Abstract

The T cell antigen receptor-CD3 (TCR/CD3) complex is assembled in the endoplasmic reticulum (ER) of T cells after synthesis of individual chains, and is transported to the cell surface for immune recognition and regulation. Partially assembled or unassembled TCR chains are retained and rapidly degraded in the ER. These processes are strictly regulated in the ER at post-translational level for the maintenance of cellular homeostasis. In order to identify the region responsible for the ER retention and rapid degradation of the TCR beta chain, number of mutants were engineered and their fates, after synthesis in the ER of the HeLa cells, were investigated. Extensive mutagenic analysis of TCR beta chain, including changing the charged amino acid residues and two tyrosine residues of the transmembrane region into hydrophobic amino acid residues, did not alter the ER retention and rapid degradation. Soluble TCR beta chain and cytoplasmic tail truncation mutant were also rapidly degraded in the ER. However, N-glycosylation rate of soluble TCR beta chain in the ER was significantly increased possibly due to the increased exposure of the N-glycosylation site.
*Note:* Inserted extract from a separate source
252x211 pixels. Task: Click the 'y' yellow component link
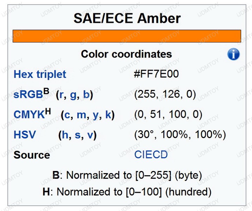[x=96, y=116]
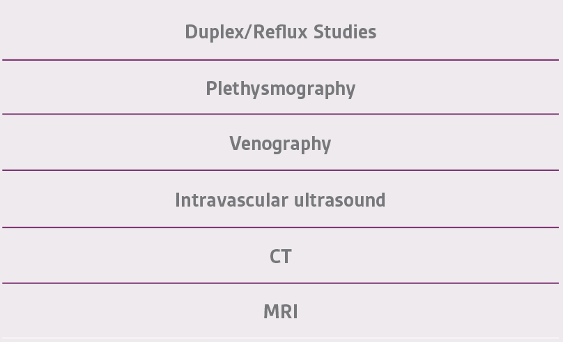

These results suggest that the ER retention of TCR beta chain is mediated through its extracellular and transmembrane-cytoplasmic regions and that the rapid ER degradation can be caused by an exposure of unassembled subregion of TCR beta chain, either extracellular domain or hydrophobic transmembrane region to the hydrophilic environment (lumen of the ER) rather than by presence of a specific degradation signal.